If you follow the stories until the ymention the remains being bought home they pretty much always mention a Next Of Kin.
Since so many years have passed its usually a distant niece or nephew. Most of the time the NOK only heard passing stories about the service member when they were younger.

Ex-PH2

Fair winds and following seas to one and all. Rest in Peace.

AnotherPat

Salute to those brave Warriors who made the sacrifice.

Your families can now rest knowing you are home.

Civilwarrior

Bobby J. Younger is a double entry. He was a SSG, ball turret gunner on B-17G-45-BO, “Bomber,Dear”.
Lost on the November 2,1944 mission to Merseburg,Germany.Shot down by fighters.

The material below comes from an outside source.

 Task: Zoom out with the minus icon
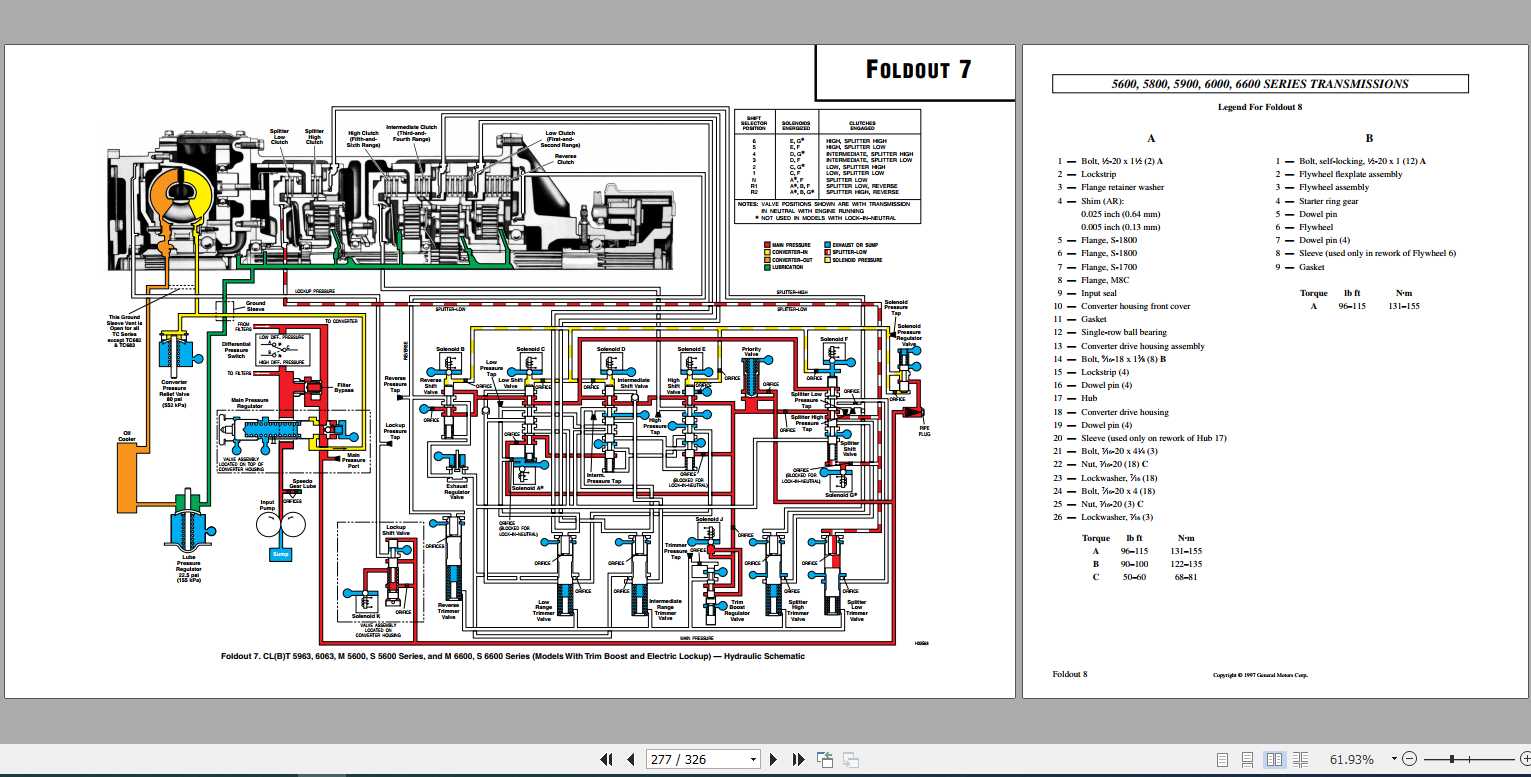coord(1410,759)
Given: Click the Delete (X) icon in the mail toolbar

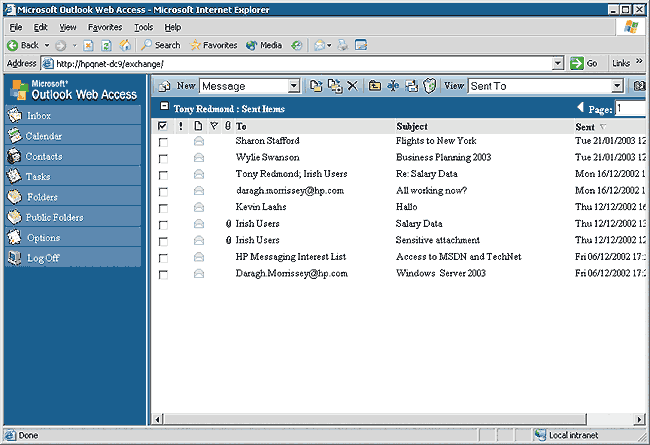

1st Lt. John H. Liekhus – pilot (KIA)
2nd Lt. Robert C. Wisor – copilot (POW)
2nd Lt. Allen D. Young – navigator (KIA)
2nd Lt. Robert H. Sambo – bombardier (POW)
T/Sgt. John F. Brady – engineer/top turret gunner (KIA)
T/Sgt. Allen A. Chandler,Jr. – radio operator (KIA)
S/Sgt. Bobby J. Younger – ball turret gunner (KIA)
S/Sgt. Robert O. Shoemaker – waist gunner (KIA)
S/Sgt. Bruno D. Lombardi – tail gunner (POW)

TankBoy

Hondo, to echo the rest, from me, thank you for doing this so we can join in honoring these elder brothers one by one until they are all home.

DAVID WISOR

Thank you for this. My grandfather was on a crew with 5 of these heroes- the crew of the Bomber Dear. He was Robert C Wisor. I only wish he had lived to see them be brought back home.